An action provider, other than controller

Posted on May 25, 2011 · 1 min read · tagged with: #C#

Yep, that’s another post in a series which will finally bring so-called detached actions to live. Today I’ll introduce the concept of action providers, something, which in my opinion is missing in the ASP MVC.

The standard pipeline of handling a request in ASP MVC starts with creating a controller with implementation of IControllerFactory. The default one, uses simply a controller constructor, passing none to it. Then controller is returned and its Controller.ActionInvoker is queried for a method/action matching the request. If none is found, an exception is thrown. After reading this paragraph it must be clear, that adding an action to a controller can be done also on the action invoker level.
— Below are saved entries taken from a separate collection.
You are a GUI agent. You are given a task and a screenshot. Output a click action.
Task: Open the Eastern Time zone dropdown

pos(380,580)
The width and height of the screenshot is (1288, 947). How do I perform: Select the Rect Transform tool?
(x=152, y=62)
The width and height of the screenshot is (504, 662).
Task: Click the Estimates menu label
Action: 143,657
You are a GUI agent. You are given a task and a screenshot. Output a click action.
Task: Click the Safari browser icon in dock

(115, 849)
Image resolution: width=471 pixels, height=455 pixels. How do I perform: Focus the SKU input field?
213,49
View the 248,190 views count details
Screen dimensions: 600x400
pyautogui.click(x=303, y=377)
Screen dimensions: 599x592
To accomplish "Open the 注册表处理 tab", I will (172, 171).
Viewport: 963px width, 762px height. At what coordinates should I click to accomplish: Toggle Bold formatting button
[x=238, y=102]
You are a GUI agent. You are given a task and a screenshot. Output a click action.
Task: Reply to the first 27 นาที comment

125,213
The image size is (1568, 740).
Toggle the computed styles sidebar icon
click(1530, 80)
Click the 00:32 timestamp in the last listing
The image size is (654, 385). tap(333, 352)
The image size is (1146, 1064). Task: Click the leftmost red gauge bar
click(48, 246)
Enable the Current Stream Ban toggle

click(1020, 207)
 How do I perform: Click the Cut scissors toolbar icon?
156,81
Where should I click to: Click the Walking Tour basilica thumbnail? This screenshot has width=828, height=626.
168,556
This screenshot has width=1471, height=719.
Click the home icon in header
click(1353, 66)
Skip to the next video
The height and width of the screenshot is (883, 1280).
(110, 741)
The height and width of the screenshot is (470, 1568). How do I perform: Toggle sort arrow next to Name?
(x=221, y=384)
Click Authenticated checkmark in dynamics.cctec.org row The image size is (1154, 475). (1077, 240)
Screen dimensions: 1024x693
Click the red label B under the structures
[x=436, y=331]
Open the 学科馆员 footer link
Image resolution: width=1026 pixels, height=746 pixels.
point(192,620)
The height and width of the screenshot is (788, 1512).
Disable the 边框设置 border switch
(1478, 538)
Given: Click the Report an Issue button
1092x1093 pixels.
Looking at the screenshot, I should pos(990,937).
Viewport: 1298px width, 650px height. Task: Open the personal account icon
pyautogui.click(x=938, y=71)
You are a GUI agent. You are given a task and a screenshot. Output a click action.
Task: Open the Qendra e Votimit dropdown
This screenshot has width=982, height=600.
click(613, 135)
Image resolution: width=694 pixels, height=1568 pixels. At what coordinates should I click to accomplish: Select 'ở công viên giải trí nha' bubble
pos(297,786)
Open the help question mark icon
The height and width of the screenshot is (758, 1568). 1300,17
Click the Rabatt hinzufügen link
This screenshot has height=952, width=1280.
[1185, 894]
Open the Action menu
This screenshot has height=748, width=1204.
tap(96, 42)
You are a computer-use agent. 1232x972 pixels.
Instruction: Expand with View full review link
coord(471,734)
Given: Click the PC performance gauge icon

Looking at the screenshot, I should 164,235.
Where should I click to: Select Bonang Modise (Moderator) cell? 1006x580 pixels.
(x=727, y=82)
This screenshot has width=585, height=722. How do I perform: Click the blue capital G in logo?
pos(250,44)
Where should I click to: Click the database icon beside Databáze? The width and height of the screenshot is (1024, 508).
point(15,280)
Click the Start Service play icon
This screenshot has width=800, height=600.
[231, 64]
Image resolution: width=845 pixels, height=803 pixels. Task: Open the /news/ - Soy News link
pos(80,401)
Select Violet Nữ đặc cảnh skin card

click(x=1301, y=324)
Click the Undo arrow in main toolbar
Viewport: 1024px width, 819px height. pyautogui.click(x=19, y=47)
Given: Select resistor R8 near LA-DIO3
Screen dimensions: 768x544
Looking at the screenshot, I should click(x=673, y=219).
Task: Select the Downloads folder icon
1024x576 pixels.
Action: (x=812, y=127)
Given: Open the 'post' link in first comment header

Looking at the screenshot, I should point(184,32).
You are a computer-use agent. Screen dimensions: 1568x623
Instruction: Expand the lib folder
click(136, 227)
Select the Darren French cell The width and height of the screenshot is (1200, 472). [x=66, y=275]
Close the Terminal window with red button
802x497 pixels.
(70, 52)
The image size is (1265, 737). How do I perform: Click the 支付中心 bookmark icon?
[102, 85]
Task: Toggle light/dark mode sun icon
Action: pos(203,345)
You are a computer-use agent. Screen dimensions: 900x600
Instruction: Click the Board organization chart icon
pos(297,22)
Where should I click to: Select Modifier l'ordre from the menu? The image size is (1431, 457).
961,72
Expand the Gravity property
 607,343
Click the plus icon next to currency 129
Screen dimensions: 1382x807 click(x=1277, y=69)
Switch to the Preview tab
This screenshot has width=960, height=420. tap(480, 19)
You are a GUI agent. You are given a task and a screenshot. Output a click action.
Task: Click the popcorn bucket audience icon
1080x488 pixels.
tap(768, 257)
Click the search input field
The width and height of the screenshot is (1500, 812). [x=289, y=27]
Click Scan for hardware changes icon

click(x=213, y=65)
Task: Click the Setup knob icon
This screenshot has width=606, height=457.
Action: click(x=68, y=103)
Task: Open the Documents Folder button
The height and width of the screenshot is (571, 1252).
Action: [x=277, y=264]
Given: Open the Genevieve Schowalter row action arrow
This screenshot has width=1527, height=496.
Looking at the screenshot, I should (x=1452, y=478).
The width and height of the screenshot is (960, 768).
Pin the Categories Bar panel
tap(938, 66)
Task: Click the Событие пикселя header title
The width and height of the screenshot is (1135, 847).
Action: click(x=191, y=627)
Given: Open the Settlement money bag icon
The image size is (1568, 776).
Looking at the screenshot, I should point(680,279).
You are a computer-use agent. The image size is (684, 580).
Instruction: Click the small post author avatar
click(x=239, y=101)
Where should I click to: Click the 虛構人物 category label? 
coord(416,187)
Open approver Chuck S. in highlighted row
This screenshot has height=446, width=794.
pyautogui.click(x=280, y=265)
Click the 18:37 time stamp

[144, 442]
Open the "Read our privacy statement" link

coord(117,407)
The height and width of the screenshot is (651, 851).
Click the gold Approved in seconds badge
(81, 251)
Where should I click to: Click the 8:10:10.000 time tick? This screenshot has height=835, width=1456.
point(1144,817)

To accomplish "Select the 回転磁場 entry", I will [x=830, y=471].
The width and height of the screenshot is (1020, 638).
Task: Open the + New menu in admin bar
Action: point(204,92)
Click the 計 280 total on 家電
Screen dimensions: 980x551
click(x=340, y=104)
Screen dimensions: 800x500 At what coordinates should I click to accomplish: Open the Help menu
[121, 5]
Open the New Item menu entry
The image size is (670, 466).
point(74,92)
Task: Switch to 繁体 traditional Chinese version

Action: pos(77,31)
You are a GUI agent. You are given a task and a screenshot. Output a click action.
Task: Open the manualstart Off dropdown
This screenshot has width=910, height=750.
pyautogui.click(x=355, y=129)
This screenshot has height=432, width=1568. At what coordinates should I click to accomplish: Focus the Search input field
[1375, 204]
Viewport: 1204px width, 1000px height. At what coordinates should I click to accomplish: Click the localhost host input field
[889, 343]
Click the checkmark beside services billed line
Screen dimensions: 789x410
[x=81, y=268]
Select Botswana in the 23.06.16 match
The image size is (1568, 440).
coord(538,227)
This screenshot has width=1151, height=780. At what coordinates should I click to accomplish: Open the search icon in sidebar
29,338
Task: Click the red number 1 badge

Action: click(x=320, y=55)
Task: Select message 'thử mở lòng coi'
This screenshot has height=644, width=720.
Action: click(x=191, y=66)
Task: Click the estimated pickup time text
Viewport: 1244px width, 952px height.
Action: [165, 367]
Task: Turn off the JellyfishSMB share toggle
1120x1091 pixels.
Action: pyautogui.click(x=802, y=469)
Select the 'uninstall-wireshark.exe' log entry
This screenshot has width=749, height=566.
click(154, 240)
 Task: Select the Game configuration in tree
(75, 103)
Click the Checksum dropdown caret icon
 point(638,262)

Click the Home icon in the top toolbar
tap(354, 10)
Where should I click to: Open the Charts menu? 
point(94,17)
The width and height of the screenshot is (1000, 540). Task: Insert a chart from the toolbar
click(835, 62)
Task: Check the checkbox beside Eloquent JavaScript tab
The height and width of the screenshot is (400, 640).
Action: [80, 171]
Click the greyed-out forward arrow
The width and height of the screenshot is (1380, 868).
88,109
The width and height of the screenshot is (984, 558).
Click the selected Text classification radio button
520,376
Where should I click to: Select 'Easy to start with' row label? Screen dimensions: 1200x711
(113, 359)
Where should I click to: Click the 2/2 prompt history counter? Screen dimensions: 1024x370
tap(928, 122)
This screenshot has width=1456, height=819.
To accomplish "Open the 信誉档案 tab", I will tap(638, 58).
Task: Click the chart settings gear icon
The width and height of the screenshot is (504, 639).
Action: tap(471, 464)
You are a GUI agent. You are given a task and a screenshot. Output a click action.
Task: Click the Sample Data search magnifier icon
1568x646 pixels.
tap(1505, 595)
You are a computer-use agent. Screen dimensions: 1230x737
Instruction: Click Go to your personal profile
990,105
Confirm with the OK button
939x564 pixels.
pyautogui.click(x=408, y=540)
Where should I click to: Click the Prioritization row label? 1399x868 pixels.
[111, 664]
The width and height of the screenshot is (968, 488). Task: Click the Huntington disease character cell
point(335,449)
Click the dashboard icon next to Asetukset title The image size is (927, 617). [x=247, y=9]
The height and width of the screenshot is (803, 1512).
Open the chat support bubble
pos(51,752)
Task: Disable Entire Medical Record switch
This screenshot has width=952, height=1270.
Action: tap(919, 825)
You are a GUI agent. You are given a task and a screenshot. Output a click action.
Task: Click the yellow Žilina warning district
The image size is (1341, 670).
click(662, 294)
The IActionInvoker interface provides not much space to move, since it has only one, bool method. If we take a look into the default implementation, ControllerActionInvok er, we can find an interesting method called: FindAction. The method returns something called ActionDescriptor and in the default implementation scans only the controller type in the search of the actions. But we can describe some static methods and return them during the search. To address it, I introduced an IActionProvider interface, which can be (almost) easily implemented.

To get the whole idea, take a look into GIST: https://gist.github.com/989733

As always, all needed types should be registered in the Windsor Container and resolved with it (in the current example, the only need which is to be resolved is IControllerFactory, or nothing if you register service location with the new feature from MVC 3).